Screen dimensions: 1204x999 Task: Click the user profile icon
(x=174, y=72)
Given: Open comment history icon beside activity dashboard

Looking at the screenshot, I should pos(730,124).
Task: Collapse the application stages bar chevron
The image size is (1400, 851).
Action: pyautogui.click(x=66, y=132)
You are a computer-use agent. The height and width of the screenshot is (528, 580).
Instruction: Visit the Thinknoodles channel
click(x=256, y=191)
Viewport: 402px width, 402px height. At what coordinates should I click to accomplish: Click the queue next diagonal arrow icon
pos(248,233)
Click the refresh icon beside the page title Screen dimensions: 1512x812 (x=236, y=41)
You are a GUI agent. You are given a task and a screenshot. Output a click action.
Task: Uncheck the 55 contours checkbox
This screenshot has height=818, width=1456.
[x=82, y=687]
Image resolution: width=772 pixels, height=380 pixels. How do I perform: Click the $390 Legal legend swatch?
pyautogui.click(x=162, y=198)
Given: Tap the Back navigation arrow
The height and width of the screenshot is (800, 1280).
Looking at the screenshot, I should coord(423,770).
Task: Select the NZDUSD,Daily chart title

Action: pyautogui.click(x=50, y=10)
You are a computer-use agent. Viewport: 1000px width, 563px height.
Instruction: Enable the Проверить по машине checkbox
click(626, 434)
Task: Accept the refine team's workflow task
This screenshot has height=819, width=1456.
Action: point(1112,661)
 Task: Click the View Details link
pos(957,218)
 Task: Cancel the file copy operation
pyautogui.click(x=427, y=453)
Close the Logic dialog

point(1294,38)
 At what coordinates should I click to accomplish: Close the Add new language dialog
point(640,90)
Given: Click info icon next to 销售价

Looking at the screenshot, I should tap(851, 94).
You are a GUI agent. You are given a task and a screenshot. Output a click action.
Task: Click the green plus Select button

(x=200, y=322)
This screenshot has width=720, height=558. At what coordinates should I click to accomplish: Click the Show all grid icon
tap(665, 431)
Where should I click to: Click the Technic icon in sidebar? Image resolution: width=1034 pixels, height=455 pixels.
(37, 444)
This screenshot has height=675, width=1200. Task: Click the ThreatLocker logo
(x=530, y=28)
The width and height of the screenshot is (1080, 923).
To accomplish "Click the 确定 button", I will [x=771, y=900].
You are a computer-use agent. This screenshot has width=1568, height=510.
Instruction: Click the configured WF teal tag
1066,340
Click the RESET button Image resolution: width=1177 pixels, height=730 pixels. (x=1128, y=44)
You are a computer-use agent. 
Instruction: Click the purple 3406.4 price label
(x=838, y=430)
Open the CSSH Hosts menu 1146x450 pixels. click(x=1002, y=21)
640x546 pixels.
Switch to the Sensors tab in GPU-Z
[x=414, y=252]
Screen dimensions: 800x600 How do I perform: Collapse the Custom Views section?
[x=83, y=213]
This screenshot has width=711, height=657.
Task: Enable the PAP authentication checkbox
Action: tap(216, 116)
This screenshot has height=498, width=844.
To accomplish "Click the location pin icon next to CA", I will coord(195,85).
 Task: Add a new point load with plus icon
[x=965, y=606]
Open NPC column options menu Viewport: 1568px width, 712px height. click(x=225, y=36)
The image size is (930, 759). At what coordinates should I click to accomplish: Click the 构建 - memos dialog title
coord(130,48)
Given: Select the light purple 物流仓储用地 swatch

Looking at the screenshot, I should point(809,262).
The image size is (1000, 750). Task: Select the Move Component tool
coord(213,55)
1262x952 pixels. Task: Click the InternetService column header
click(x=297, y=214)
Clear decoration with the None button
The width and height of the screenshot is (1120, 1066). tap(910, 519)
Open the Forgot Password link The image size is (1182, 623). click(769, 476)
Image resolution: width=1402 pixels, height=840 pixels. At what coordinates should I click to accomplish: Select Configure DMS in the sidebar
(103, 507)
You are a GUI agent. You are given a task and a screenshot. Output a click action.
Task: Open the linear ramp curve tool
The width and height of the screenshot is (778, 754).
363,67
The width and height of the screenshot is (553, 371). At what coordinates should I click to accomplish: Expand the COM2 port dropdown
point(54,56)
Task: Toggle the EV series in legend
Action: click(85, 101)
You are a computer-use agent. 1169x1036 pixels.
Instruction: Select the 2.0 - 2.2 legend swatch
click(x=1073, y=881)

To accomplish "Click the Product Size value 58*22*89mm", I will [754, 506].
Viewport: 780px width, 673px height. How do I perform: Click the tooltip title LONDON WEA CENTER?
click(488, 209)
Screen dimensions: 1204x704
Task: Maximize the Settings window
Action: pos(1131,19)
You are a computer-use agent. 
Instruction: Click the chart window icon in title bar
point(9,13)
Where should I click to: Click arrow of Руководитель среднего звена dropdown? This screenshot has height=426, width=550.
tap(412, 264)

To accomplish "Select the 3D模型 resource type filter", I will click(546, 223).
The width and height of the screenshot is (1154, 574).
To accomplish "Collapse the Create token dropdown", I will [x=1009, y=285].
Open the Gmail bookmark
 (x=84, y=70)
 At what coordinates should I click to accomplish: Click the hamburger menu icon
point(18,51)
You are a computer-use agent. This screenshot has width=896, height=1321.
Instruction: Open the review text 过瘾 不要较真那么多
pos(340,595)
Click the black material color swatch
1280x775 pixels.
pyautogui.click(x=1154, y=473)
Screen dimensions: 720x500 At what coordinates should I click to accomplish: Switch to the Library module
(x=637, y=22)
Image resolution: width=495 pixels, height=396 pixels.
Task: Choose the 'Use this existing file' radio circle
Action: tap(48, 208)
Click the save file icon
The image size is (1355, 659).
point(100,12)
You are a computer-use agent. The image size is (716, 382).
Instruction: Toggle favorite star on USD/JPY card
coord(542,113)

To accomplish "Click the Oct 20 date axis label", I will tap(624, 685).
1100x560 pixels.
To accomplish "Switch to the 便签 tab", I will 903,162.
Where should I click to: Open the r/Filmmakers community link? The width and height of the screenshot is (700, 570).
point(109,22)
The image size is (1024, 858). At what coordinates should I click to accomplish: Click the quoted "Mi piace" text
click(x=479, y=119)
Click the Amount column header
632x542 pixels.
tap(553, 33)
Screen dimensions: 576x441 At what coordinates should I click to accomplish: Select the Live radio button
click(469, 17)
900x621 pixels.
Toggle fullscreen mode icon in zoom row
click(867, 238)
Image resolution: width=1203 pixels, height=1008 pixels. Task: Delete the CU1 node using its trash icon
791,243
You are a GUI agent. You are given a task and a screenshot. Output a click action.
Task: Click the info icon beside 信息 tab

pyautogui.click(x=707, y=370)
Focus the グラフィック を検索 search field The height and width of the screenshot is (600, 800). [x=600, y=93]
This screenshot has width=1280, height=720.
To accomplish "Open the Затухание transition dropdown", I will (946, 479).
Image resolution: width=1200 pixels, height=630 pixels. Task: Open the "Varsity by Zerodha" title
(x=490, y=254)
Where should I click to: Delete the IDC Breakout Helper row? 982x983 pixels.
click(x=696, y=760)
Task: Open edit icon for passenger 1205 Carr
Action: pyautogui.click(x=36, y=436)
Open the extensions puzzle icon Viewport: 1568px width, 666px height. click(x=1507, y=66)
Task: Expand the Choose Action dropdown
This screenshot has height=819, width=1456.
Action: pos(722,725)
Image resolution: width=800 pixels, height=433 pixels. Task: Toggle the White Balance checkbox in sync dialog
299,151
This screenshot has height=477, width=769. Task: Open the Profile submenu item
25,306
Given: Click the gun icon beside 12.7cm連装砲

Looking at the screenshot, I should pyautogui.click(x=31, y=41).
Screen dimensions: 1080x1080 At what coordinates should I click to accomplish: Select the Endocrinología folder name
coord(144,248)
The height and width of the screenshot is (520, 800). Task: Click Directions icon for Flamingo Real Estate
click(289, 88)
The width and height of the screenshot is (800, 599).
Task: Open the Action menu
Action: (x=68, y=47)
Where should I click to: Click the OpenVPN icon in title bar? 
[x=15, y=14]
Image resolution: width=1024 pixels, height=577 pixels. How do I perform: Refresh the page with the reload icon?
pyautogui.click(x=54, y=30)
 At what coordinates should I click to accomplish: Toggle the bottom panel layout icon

+===+

### ЧТО СДЕЛАТЬ
Превратите участок списка выше от строки с «has width=896, height=1321.» до строки с «coord(542,113)» включительно в JSON-массив строк, по одной на каждую строку. Пустые строки пропустите.

### ОТВЕТ
[
  "You are a computer-use agent. This screenshot has width=896, height=1321.",
  "Instruction: Open the review text 过瘾 不要较真那么多",
  "pos(340,595)",
  "Click the black material color swatch",
  "1280x775 pixels.",
  "pyautogui.click(x=1154, y=473)",
  "Screen dimensions: 720x500 At what coordinates should I click to accomplish: Switch to the Library module",
  "(x=637, y=22)",
  "Image resolution: width=495 pixels, height=396 pixels.",
  "Task: Choose the 'Use this existing file' radio circle",
  "Action: tap(48, 208)",
  "Click the save file icon",
  "The image size is (1355, 659).",
  "point(100,12)",
  "You are a computer-use agent. The image size is (716, 382).",
  "Instruction: Toggle favorite star on USD/JPY card",
  "coord(542,113)"
]